**Exercise description:** Your task is to write out exactly the lines of the listing below, from the first down to the line that holds "Quantity (686, 526)".

**Records to use:**
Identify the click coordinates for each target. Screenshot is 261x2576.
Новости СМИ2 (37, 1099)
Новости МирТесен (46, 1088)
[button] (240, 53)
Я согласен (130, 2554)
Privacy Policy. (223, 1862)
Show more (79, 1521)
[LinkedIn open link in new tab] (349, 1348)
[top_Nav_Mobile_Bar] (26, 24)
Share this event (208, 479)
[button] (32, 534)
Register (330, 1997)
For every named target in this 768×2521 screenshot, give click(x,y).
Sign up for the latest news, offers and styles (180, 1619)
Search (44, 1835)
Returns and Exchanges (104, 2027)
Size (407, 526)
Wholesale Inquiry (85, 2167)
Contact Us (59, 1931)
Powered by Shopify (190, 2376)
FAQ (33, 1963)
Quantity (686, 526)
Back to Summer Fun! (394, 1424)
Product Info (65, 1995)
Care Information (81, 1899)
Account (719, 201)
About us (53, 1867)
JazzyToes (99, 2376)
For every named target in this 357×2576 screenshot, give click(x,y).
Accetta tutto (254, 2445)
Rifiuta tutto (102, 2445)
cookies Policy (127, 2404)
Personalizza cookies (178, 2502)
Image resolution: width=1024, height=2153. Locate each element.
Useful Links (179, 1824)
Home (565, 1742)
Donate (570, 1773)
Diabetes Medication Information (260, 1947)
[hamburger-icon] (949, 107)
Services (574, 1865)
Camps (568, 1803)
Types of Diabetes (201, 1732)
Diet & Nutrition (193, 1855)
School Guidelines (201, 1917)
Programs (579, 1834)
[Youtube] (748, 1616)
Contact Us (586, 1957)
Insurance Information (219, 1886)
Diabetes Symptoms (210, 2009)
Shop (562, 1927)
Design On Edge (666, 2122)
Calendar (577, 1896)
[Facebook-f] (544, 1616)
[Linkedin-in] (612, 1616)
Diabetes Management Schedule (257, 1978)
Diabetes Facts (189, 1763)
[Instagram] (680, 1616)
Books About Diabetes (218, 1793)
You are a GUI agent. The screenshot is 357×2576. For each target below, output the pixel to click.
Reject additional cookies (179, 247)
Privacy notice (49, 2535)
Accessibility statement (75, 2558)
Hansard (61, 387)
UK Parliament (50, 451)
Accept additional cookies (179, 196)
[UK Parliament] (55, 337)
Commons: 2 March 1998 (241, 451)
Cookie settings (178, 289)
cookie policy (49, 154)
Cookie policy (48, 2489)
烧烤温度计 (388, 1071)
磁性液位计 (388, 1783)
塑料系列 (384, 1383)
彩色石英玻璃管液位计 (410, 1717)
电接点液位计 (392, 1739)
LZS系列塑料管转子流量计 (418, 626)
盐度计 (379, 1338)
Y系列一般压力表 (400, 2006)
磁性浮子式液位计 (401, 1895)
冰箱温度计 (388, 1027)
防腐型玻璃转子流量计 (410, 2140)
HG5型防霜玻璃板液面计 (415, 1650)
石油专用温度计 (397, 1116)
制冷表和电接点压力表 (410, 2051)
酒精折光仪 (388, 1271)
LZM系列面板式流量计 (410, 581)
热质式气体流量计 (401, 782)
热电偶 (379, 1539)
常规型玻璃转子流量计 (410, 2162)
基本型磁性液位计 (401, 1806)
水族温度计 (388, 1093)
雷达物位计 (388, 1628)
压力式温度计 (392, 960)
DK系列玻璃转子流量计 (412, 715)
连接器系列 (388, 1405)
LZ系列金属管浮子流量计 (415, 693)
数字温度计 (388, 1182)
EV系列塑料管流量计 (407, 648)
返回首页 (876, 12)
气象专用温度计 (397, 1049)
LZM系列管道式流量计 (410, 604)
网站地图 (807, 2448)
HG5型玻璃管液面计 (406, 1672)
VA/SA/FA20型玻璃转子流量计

**Your solution:**
Identify the click coordinates for each target. Screenshot is 261x2576.
Новости СМИ2 (37, 1099)
Новости МирТесен (46, 1088)
[button] (240, 53)
Я согласен (130, 2554)
Privacy Policy. (223, 1862)
Show more (79, 1521)
[LinkedIn open link in new tab] (349, 1348)
[top_Nav_Mobile_Bar] (26, 24)
Share this event (208, 479)
[button] (32, 534)
Register (330, 1997)
For every named target in this 768×2521 screenshot, give click(x,y).
Sign up for the latest news, offers and styles (180, 1619)
Search (44, 1835)
Returns and Exchanges (104, 2027)
Size (407, 526)
Wholesale Inquiry (85, 2167)
Contact Us (59, 1931)
Powered by Shopify (190, 2376)
FAQ (33, 1963)
Quantity (686, 526)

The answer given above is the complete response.